When the dilemma is iterated - that is, repeated over and over again - the prediction changes. An Iterated Prisoner's Dilemma gives the players something to gain from cooperation and trust, and a way to punish betrayers. The difference relies on players being able to identify each other, so they know when they are playing against the same opponent and can reward or punish them according to their behaviour in the previous games.
In small communities, all dilemmas are iterated. Players necessarily have the same opponents because there is simply no-one else to play against. Also, everyone gets to know everyone else. The upshot is that nobody can get away with cheating.
As the community size scales upward, players come to know each other by reputation rather than directly. Although a given player may not have played against a given opponent personally, they can have seen how the opponent behaves in other games and respond appropriately. Nobody wants the reputation of a cheat.

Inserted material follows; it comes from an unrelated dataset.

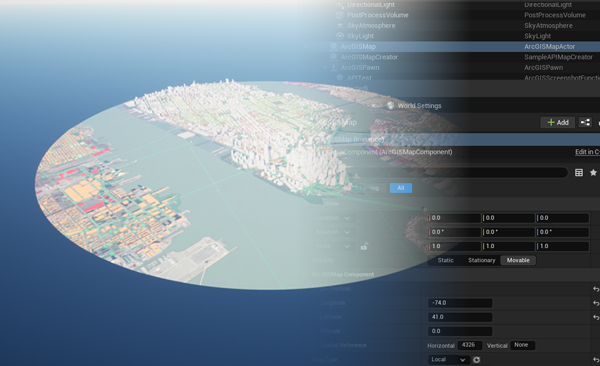
Task: Set mobility to Movable
Action: pos(518,260)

This again relies on players having persistent identity across games. In a large online community, most games are played with strangers. Identity is usually left unclear or totally absent. Cheats can go then unpunished. This gives rational players a local incentive to cheat, even if it leads to a less-optimal result (of community collapse) in the long run. The logic becomes, quite correctly, "If I don't, somebody else will". Hence TheTragedyOfTheCommons. Even if all players are acting in GoodFaith, trust is fragile in these circumstances.
In order to build large communities we should strive to turn Prisoners Dilemmas into IteratedPrisonersDilemmas.

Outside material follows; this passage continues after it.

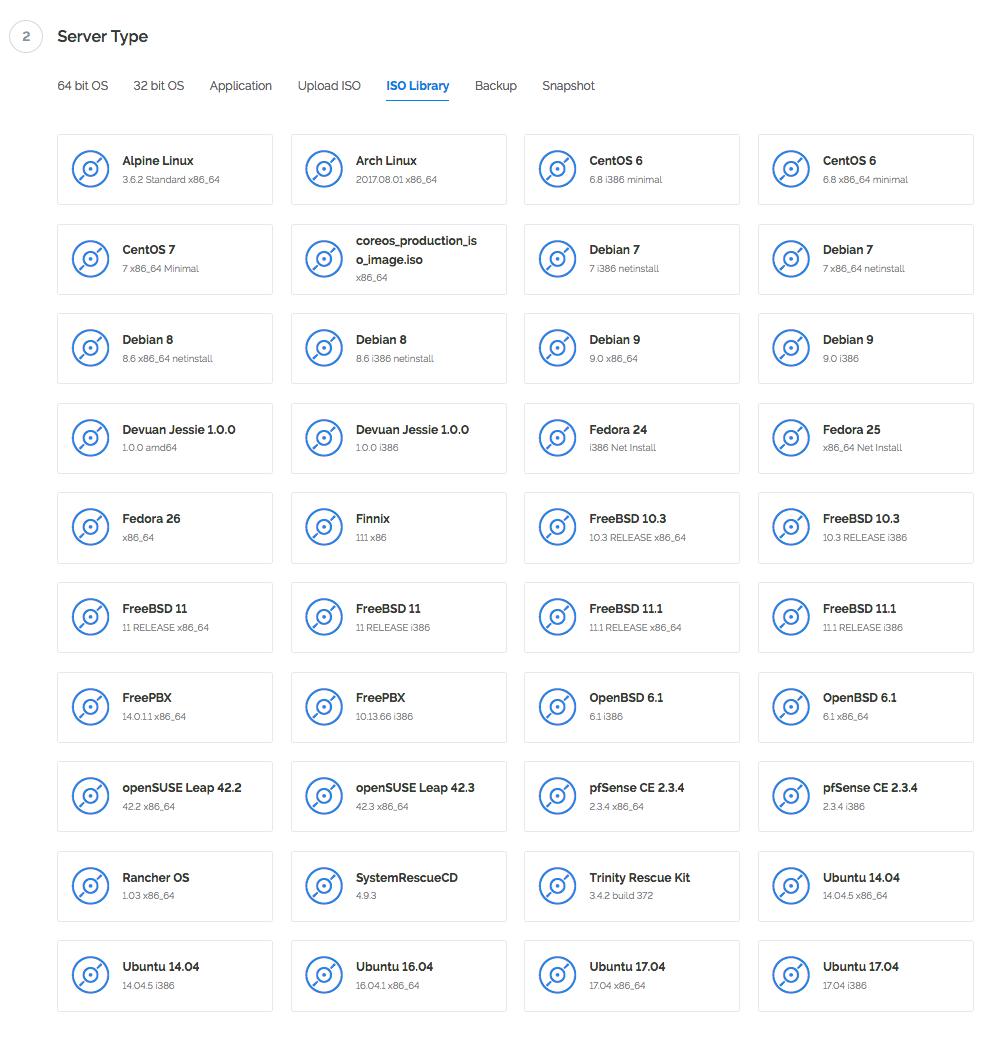The width and height of the screenshot is (1006, 1043).
Task: Select the openSUSE Leap 42.3 option
Action: pos(399,796)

Some match results: http://www.georgetown.edu/faculty/baynards/
I wonder how the game would change it you got to see how other players played others, before you played them, after all InformationWantsToBeFree. -- ErikMeade.
See also: CommunityMayNotScale
This actually is a big issue in RealLife. The military used the prisoner's dilemma as a model for nuclear disarmament. It'd be great if everyone threw away their nuclear weapons, but it'd really really really be bad if only one side did, so both sides made more and more. Critics modeled IteratedPrisonersDilemma and conjectured that this was a better model for human interaction, and thus a better model for international interaction. There's more about it in a book called War in the Age of Intelligent Machines, which is about the hardest read I've ever experienced. Some of the issues about this show up in TheArtOfWar?.
A great reference for more information on the prisoners dilemma: http://www.aridolan.com/ad/adb/PD.html
Especially noteworthy is http://www.aridolan.com/ad/adb/PD.html which extends the basic concept by discussion of Gandhi, Nazis, and the Scorpion Game. Discusses TPD as it is played out in business, love, the movies, politics, and even software development.
Not explicitly mentioned above -- in the IteratedPrisonersDilemma, tit-for-tat is a very robust and successful strategy (although whether it is optimal depends on the strategies played against it). Start with a positive opening. If your opponent does something bad, punish them on your move. If however they do something good, be generous. If the opponent cooperates, this leads to immediate benefits. If the opponent tries to cheat, he succeeds only once, and has to bite the bullet once, to be able to cheat again. See Robert Axelrod's The Evolution of Cooperation for a more extensive analysis of tit-for-tat's fitness..
In order for the nature of the real-life version of IteratedPrisonersDilemma to change for large communities, two things are necessary. First, as Erik points out, you need to be able to see how others played others, before you played them. But this freedom is of limited use to those who are less-than-maximally-equipped with analytical horsepower. For the game to really change, you also need to see analyses of prior matches.
One might think that this would put everyone at the mercy at those who are best at rational analysis, but happily this is a faulty conclusion. I remember hearing about a chess match between a famous grandmaster and a large collaborative group of lesser players -- and the match was very close. Communities can think together, on this or any other subject, if they allow information to flow freely.